J.W. Mitchell High School
Each year, the National Scholastic Press Association recognizes excellence in student media with scholastic journalism’s preeminent award, the Pacemaker. Pacemakers are awarded in each category of publication — online, newspaper, yearbook, magazine and broadcast.
Teams of media professionals judge entries based on the following criteria: coverage and content, quality of writing and reporting, leadership, design, photography and graphics.
NSPA contacted members of 2016 Yearbook Pacemaker winner The Stampede, for a Q&A. The Stampede is the yearbook of J.W. Mitchell High School in New Port Richey, Florida.

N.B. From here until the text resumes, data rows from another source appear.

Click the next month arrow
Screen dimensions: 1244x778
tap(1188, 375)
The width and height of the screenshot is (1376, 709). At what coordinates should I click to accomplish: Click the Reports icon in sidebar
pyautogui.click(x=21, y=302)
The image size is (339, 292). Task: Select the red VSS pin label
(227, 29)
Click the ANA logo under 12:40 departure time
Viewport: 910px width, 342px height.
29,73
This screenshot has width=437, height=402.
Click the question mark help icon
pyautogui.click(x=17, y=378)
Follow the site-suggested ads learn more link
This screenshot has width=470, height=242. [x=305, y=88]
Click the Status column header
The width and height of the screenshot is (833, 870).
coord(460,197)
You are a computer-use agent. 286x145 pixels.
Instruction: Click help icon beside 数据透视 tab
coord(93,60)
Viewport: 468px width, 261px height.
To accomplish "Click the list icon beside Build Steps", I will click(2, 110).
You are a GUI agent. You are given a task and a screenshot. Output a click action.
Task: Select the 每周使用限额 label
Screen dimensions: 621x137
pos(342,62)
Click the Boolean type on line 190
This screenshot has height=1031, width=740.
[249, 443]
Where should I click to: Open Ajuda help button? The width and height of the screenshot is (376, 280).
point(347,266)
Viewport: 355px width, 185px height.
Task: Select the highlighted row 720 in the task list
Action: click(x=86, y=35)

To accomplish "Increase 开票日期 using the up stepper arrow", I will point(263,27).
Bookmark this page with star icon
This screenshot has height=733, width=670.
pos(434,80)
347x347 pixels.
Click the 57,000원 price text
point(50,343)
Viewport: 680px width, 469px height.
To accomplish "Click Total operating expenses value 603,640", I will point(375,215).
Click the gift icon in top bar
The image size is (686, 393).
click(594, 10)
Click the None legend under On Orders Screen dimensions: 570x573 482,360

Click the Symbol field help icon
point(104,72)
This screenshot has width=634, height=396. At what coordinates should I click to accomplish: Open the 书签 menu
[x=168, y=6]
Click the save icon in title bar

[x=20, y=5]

NSPA heard from editor in chief Alexa Rosenberg and staff member Mileen Meyer.
See the full list of 2016 Yearbook Pacemaker winners here.
NSPA: What were the goals going into last year, and how did you ensure those goals were met?
Alexa Rosenberg, editor-in-chief: Our goals for last year were to expand and improve our skills as an overall staff and ensure everyone’s talents were used fully to create a book our student body identified with. Our goals were met by the hard work of the editors and staffers constantly working together on every little detail of the book and making sure it was all top quality before being submitted.
Mileen Meyer, staff member: My goals were to complete my assignments on time and provide the best possible work. I did this by setting dates for when to go out and take pictures at sporting events and then using my class time to write stories, captions, etc.
NSPA: Tell us about a moment you will remember the most about this staff.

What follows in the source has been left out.